» **EXERCISE BRIEF**
Copy the lines from the line containing "This screenshot has height=318, width=239." through the line containing "Action: (472, 29)", keeping every line and offsetting each coordinate in the answers by adding 13.

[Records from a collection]
#####

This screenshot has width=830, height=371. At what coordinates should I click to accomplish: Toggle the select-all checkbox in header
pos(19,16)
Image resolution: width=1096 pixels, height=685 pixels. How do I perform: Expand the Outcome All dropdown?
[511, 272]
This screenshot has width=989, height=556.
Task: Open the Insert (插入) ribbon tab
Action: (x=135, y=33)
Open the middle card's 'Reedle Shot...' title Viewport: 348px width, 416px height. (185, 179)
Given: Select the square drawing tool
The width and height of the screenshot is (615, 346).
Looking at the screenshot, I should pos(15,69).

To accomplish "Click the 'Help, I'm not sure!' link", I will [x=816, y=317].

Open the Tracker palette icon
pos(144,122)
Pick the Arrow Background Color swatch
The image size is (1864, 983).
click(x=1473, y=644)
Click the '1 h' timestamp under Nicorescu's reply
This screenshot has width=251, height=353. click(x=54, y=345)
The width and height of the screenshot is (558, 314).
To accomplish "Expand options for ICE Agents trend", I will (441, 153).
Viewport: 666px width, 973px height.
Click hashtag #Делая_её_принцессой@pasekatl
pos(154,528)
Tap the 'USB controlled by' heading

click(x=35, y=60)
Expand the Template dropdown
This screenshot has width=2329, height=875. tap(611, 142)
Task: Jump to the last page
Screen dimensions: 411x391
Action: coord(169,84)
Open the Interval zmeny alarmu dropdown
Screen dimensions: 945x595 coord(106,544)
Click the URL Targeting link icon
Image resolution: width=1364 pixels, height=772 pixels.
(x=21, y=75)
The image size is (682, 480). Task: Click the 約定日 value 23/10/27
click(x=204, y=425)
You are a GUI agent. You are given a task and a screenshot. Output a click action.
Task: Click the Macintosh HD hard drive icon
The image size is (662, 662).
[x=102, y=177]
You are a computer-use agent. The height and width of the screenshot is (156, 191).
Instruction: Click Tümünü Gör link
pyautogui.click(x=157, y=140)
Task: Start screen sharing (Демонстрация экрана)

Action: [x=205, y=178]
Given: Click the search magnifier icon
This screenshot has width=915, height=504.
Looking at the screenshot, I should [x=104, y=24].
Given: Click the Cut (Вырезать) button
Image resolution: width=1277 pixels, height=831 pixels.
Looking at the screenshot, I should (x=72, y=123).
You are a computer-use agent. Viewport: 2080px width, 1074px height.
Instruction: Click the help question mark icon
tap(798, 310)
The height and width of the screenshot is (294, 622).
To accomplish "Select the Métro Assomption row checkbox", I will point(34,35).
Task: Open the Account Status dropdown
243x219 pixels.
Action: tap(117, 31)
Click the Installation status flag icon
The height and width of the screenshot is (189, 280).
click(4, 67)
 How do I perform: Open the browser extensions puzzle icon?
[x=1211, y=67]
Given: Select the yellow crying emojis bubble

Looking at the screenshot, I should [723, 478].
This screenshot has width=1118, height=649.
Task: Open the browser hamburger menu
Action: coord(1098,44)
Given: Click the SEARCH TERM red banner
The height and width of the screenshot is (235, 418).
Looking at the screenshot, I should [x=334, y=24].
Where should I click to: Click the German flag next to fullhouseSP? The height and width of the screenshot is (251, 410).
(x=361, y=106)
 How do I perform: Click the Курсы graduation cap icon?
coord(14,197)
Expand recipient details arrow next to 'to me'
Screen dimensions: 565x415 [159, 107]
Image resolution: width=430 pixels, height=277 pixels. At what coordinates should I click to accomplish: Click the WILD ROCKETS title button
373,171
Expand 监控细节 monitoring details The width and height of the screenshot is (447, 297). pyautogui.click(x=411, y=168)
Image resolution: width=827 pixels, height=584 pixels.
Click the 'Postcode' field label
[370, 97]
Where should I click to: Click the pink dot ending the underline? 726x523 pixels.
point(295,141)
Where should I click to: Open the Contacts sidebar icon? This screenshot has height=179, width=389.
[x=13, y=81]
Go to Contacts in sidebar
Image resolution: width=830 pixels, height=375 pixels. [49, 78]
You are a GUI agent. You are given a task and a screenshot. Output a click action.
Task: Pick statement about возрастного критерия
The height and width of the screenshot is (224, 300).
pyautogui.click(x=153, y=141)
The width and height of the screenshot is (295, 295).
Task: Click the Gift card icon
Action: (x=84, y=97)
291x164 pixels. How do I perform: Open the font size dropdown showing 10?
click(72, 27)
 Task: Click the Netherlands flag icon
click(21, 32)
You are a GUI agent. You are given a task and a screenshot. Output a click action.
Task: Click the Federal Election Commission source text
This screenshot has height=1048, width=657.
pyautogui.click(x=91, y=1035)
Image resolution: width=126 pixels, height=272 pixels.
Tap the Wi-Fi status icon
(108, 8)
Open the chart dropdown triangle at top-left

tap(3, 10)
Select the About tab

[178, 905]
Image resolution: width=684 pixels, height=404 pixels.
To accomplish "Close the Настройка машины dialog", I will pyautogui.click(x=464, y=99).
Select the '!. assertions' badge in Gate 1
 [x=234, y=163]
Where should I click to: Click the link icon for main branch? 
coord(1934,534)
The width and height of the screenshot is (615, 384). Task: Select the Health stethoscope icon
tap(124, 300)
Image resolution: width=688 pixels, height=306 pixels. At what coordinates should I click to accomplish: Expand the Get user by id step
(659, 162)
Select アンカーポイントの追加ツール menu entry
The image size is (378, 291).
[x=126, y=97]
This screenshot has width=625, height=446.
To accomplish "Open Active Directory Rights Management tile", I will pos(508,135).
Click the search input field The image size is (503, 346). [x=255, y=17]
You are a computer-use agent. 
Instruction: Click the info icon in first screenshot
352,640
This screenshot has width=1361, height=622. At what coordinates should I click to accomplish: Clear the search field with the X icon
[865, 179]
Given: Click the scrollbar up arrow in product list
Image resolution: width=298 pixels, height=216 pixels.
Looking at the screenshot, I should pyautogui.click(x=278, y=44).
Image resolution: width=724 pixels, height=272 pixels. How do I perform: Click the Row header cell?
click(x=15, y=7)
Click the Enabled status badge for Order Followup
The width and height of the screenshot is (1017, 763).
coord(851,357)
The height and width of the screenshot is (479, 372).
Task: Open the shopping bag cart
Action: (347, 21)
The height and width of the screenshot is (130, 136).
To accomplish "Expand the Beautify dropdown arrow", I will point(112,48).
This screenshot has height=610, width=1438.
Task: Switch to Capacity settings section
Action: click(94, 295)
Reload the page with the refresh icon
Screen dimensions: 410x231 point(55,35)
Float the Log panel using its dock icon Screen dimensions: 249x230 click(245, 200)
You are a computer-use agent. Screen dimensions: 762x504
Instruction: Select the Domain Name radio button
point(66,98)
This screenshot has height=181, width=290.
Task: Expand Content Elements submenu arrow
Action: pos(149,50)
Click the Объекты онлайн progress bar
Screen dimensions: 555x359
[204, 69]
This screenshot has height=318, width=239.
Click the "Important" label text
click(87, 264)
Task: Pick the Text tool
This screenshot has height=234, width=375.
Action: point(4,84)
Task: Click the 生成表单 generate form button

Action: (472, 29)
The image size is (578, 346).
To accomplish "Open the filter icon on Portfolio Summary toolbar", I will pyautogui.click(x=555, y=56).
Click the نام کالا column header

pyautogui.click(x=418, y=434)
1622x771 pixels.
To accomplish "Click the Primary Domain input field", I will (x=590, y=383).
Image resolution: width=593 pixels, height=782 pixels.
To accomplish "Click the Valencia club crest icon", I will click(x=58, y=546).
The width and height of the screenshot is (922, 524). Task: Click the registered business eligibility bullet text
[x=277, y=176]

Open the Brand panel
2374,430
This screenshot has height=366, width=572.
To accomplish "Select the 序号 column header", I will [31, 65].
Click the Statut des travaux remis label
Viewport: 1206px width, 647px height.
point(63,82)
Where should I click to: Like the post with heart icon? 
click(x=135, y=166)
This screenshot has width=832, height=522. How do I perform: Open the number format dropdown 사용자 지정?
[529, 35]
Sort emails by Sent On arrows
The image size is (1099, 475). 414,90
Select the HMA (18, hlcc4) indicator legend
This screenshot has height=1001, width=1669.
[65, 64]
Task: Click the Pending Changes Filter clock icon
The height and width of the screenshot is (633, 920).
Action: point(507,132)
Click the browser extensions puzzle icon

#####

» **RESPONSE TO THIS EXERCISE**
This screenshot has height=318, width=239.
Click the "Important" label text
click(100, 277)
Task: Pick the Text tool
This screenshot has height=234, width=375.
Action: point(17,97)
Task: Click the 生成表单 generate form button

Action: (485, 42)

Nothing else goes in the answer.